8. The Monkees – “Last Train To Clarksville”
It’s probably the chiming guitar riff and Beatles-like vocal harmonies that gave it so much appeal because a lot of people thought this was a Beatles track from the first time they heard it. Are you guilty of that too? In fact, it’s often compared to the Fab Four’s 1966 hit ‘Paperback Writer.’ The song is about a man calling his girl so he can meet her at the train station in Clarksville prior to his departure. The Vietnam War was going on at the time and there were some rumors that the guy’s a soldier about to leave for the war zone. Songwriter Bobby Hart denied it, however. He said, “We were just looking for a name that sounded good. There’s a little town in northern Arizona I used to go through in the summer on the way to Oak Creek Canyon called Clarksdale. We were throwing out names, and when we got to Clarksdale, we thought Clarksville sounded even better. We didn’t know it at the time, [but] there is an Army base near the town of Clarksville, Tennessee — which would have fit the bill fine for the story line. We couldn’t be too direct with The Monkees. We couldn’t really make a protest song out of it — we kind of snuck it in.”
9. Simon and Garfunkel – “I Am A Rock”
Originally recorded by Paul Simon alone in 1965, the folk rock duo then re-recorded it later that year and included in their Sounds of Silence album. The song is all about emotional detachment and isolation as evidenced by the lines: “I’ve built walls / A fortress, steep and mighty / That none may penetrate.” Although the initial release didn’t enjoy a commercial success, the Simon and Garfunkel version peaked at number 3 on the Billboard Hot 100 chart.

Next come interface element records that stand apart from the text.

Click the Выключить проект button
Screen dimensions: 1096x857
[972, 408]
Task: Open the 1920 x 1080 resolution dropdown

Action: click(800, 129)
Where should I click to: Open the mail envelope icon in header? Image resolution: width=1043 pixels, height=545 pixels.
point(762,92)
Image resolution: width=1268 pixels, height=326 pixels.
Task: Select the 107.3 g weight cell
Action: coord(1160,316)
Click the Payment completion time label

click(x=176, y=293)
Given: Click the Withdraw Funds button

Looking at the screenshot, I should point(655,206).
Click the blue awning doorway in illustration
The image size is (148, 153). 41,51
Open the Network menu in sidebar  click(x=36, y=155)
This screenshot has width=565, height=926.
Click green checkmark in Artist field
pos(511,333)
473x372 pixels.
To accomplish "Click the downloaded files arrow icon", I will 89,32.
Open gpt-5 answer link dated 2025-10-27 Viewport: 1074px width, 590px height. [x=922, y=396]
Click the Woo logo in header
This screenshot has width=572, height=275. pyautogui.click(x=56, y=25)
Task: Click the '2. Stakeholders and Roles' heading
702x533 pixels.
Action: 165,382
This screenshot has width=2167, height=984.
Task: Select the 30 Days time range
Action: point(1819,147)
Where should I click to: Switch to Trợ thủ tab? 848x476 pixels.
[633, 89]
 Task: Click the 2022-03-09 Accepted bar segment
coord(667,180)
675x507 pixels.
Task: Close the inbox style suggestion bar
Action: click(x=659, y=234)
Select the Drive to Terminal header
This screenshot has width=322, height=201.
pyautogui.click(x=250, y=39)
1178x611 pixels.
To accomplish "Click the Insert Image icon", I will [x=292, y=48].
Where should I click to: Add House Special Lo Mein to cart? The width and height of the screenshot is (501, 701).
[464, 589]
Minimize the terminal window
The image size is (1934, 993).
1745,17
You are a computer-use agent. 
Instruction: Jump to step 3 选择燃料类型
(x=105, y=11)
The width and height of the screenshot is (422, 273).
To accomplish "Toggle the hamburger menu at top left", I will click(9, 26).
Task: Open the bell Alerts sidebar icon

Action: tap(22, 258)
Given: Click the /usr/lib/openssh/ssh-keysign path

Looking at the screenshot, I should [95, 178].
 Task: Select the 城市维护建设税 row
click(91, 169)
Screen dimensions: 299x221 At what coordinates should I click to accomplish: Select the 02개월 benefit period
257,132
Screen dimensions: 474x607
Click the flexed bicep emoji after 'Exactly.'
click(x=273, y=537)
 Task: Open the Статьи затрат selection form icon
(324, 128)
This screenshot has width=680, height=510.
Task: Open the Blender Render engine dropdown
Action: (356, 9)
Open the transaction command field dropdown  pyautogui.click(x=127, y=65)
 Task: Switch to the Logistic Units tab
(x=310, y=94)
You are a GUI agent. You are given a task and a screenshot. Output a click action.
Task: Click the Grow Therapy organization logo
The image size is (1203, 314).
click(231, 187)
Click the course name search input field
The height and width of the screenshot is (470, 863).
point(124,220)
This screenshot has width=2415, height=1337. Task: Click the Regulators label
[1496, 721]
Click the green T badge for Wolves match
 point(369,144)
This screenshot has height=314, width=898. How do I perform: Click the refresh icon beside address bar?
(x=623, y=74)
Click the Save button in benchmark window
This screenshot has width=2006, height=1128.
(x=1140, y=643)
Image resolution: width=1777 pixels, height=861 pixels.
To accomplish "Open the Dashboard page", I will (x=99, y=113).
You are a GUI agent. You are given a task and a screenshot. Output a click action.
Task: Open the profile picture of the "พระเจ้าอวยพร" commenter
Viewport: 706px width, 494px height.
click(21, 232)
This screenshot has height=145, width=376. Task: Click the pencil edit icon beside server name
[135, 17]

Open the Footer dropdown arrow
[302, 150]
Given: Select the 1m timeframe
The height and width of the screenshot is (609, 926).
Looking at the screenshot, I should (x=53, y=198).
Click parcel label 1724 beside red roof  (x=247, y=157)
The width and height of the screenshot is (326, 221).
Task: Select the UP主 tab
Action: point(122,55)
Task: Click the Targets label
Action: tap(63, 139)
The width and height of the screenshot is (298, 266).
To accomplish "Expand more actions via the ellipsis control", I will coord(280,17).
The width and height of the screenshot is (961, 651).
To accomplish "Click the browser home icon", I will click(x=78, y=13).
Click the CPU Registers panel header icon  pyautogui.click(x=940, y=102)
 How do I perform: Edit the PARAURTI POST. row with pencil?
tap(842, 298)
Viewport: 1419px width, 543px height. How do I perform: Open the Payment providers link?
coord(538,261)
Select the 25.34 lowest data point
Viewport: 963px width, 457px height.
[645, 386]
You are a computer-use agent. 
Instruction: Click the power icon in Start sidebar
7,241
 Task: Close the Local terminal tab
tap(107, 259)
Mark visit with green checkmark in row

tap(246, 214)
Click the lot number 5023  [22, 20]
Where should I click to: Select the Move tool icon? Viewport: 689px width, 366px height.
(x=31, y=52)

The message is powerful and profound – it will easily hit you right in the feels. The initial official recording only became available in the US in 1981 because according to the liner notes, Paul Simon said: “This L.P. contains twelve of the songs that I have written over the past two years. There are some here that I would not write today. I don’t believe in them as I once did. I have included them because they played an important role in the transition. It is discomforting, almost painful, to look back over something someone else created and realize that someone else was you. I am not ashamed of where I’ve been and what I’ve thought. It’s just not me anymore. It is perfectly clear to me that the songs I write today will not be mine tomorrow. I don’t regret the loss.”
10. The Mamas & The Papas – “Monday, Monday”
More than 50 years ago, folk rock group The Mamas and The Papas released their only number-one hit on the U.S. Billboard Hot 100 chart. John Phillipes, who wrote the song, finished it in only 20 minutes. It’s so cool and fun! Don’t you wish we could go back to the time when we had this kind of music? This track just brings so many good memories – one of the best harmonies ever too! Suddenly, Mondays don’t seem so bad now. The female vocal performance is hands-down perfect – it’s effortless, raw and pure. Mama Cass slayed it! And you can tell she’s enjoying it way too much – her energy and enthusiasm are so contagious. If only we can be just as pumped up as her for Monday! We’re gonna have to listen to this whenever we get the blues (or just need to survive) on the first day of the week. Lol!